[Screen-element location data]
________

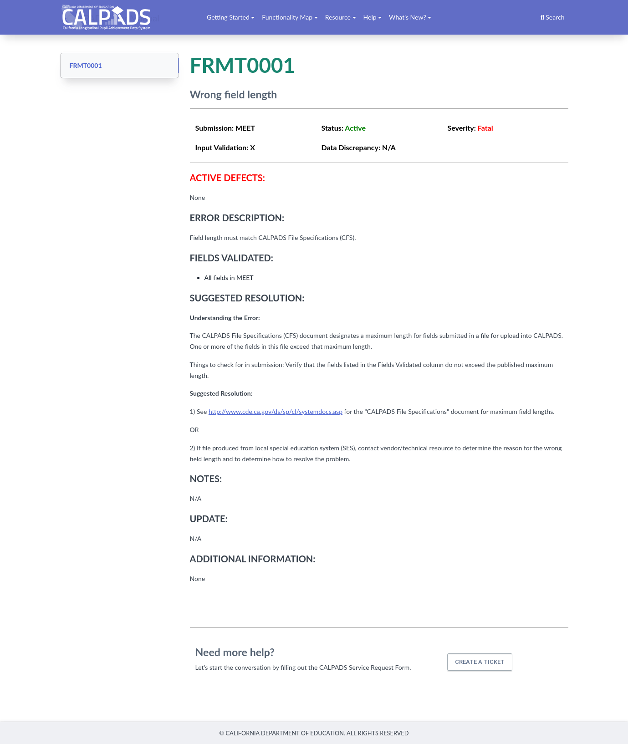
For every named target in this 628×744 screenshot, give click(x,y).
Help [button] (370, 17)
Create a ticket (480, 661)
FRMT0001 (86, 65)
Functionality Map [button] (287, 17)
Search (553, 17)
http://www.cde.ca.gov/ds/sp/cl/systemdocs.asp (275, 411)
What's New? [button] (407, 17)
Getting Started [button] (228, 17)
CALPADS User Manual (113, 17)
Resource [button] (338, 17)
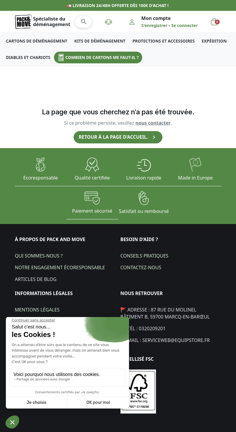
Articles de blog (36, 279)
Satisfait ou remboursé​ (144, 211)
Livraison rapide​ (144, 178)
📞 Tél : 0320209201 (143, 328)
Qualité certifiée (92, 178)
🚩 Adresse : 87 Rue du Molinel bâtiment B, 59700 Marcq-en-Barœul (165, 313)
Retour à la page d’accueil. (118, 137)
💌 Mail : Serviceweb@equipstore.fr (165, 340)
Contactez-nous (140, 267)
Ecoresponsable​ (40, 178)
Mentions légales (37, 309)
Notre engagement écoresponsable (60, 267)
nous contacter (153, 123)
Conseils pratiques (144, 255)
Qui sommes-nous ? (39, 255)
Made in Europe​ (195, 178)
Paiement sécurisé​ (92, 211)
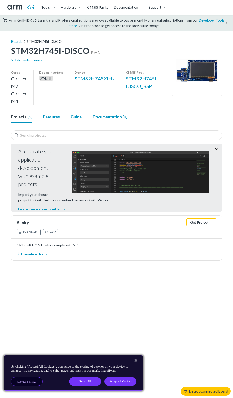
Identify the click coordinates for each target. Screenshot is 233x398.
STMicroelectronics (26, 60)
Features (51, 116)
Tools (45, 7)
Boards (16, 41)
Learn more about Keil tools (41, 209)
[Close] (136, 360)
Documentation (126, 7)
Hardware (68, 7)
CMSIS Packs (97, 7)
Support (155, 7)
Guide (76, 116)
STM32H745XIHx (95, 78)
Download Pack (32, 254)
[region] (73, 373)
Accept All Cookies (120, 381)
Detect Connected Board (206, 391)
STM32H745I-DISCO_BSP (142, 82)
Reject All (85, 381)
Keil (31, 7)
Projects (21, 116)
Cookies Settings (26, 381)
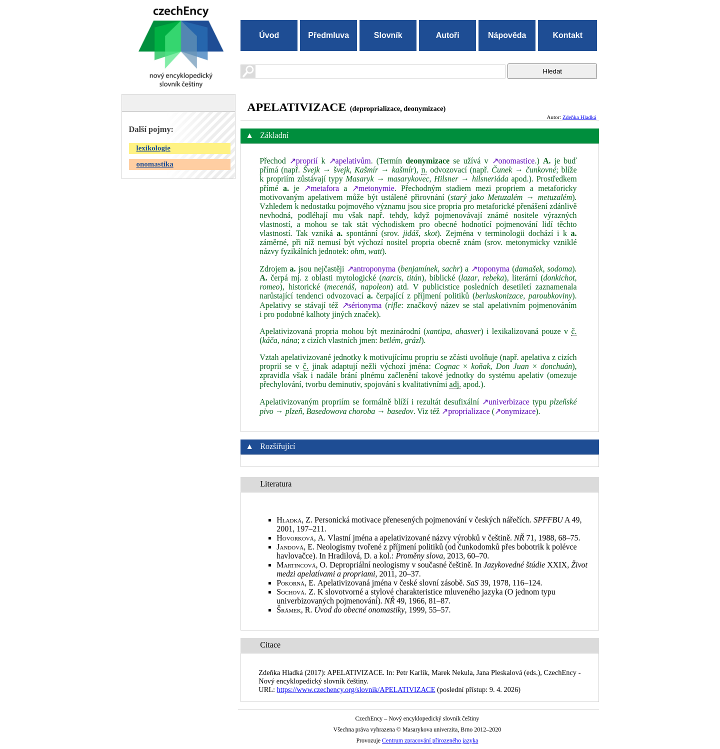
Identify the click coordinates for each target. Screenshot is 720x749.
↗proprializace (466, 411)
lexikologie (153, 148)
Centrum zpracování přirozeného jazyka (430, 740)
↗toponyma (490, 268)
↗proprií (304, 160)
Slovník (388, 35)
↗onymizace (515, 411)
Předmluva (328, 35)
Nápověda (507, 35)
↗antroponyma (371, 268)
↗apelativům (350, 160)
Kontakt (567, 35)
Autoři (448, 35)
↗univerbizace (506, 402)
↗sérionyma (362, 305)
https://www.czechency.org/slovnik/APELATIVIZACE (356, 690)
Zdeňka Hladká (579, 117)
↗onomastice (513, 160)
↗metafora (321, 188)
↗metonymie (373, 188)
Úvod (269, 35)
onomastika (155, 164)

________

**DIRECTIONS:**
Update the data from its start through the line that contains "Mentions légales (37, 309)", replacing "button" with "link" and changing nothing else. Leave the pictures out of your answer.

**EXERCISE RESULT:**
For every named target in this 628×744 screenshot, give click(x,y).
Help [link] (370, 17)
Create a ticket (480, 661)
FRMT0001 (86, 65)
Functionality Map [link] (287, 17)
Search (553, 17)
http://www.cde.ca.gov/ds/sp/cl/systemdocs.asp (275, 411)
What's New? [link] (407, 17)
Getting Started [link] (228, 17)
CALPADS User Manual (113, 17)
Resource [link] (338, 17)
Articles de blog (36, 279)
Satisfait ou remboursé​ (144, 211)
Livraison rapide​ (144, 178)
📞 Tél : 0320209201 (143, 328)
Qualité certifiée (92, 178)
🚩 Adresse : 87 Rue du Molinel bâtiment B, 59700 Marcq-en-Barœul (165, 313)
Retour à la page d’accueil. (118, 137)
💌 Mail : Serviceweb@equipstore.fr (165, 340)
Contactez-nous (140, 267)
Ecoresponsable​ (40, 178)
Mentions légales (37, 309)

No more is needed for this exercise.